BBC NEWS

Oil firms in Nigeria cut output

 

Industrial action and attacks from militants have forced the two biggest oil
companies in Nigeria to cut their production.

Exxon Mobil and Royal Dutch Shell are both reducing output, which is helping
to keep oil prices near record highs.

Militant groups in the Niger Delta have blown up a section of a Shell
pipeline, in the fourth such attack in the last seven days.

And workers at an Exxon Mobil plant began a strike over pay and conditions.

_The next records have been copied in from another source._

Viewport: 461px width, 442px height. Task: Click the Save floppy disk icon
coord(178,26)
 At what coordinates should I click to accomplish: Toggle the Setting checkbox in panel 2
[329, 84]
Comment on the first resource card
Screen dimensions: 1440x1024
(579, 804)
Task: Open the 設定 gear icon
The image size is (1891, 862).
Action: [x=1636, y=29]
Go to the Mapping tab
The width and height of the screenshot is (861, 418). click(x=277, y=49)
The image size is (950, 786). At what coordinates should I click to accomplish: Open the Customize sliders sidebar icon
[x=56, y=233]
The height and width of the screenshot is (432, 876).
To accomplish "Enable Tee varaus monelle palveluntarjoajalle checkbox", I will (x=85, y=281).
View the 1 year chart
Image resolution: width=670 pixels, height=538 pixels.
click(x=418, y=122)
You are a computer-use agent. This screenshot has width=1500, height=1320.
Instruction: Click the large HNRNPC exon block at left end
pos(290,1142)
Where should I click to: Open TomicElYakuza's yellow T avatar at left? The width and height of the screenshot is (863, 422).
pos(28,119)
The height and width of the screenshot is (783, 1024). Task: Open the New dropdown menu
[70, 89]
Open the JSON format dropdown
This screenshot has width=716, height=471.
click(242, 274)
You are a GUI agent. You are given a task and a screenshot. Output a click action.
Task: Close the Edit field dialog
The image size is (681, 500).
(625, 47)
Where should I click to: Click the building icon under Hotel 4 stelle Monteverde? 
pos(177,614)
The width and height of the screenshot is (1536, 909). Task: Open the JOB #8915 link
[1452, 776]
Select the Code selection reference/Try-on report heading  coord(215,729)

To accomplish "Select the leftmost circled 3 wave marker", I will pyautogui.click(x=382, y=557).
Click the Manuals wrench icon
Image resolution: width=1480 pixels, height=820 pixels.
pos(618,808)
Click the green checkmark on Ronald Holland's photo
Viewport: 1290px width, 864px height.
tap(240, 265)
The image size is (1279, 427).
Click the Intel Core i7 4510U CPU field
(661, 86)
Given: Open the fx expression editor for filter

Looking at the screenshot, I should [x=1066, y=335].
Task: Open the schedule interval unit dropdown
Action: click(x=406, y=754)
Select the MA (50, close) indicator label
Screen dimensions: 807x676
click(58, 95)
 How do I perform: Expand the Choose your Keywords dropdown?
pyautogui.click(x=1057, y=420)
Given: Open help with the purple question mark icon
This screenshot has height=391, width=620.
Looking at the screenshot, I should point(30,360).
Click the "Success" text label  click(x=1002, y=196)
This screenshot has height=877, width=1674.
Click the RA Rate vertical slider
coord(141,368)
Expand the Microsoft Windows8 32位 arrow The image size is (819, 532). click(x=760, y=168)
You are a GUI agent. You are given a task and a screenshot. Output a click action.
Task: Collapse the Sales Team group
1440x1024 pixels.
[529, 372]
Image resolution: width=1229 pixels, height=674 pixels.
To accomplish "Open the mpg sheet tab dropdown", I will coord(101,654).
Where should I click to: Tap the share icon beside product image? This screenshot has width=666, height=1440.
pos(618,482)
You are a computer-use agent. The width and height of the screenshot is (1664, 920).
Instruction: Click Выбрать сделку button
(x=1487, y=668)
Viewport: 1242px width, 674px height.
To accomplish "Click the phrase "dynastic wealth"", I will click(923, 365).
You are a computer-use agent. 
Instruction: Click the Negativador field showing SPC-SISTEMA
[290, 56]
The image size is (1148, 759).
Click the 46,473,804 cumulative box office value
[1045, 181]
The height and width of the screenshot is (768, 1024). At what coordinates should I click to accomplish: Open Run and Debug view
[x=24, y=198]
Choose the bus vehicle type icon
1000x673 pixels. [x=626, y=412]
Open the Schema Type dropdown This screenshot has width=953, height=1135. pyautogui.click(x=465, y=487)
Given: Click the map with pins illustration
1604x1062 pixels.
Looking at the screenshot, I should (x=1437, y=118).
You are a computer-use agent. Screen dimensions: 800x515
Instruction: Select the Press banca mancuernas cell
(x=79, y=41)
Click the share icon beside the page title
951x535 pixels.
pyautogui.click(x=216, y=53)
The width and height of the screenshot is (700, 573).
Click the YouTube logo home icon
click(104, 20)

The company said production was affected, but would not say by how much.

Volatile markets

But as Nigeria is the world’s eighth largest oil exporter, it is certain to
worry the volatile global oil markets.

Our candid advice to the oil majors is that they should not waste their time
repairing any lines, as we will continue to sabotage them
Militant statement

The BBC‘s correspondent in Lagos, Alex Last, says that strikes in the
country rarely last very long, but that attacks on the pipelines which
criss-cross the forests and creeks of the delta are almost impossible to
stop.

A faction loyal to the imprisoned militant leader, Henry Okah, has said it
is responsible for the latest attacks.

The group is keen to gain attention, as Mr Okah is being tried in secret for
treason and gun-running.

The Movement for the Emancipation of the Niger Delta promised further
violence.

“Our candid advice to the oil majors is that they should not waste their
time repairing any lines, as we will continue to sabotage them”, the
militants said in a statement.

Demand is high for Nigeria’s oil, which is easily refined.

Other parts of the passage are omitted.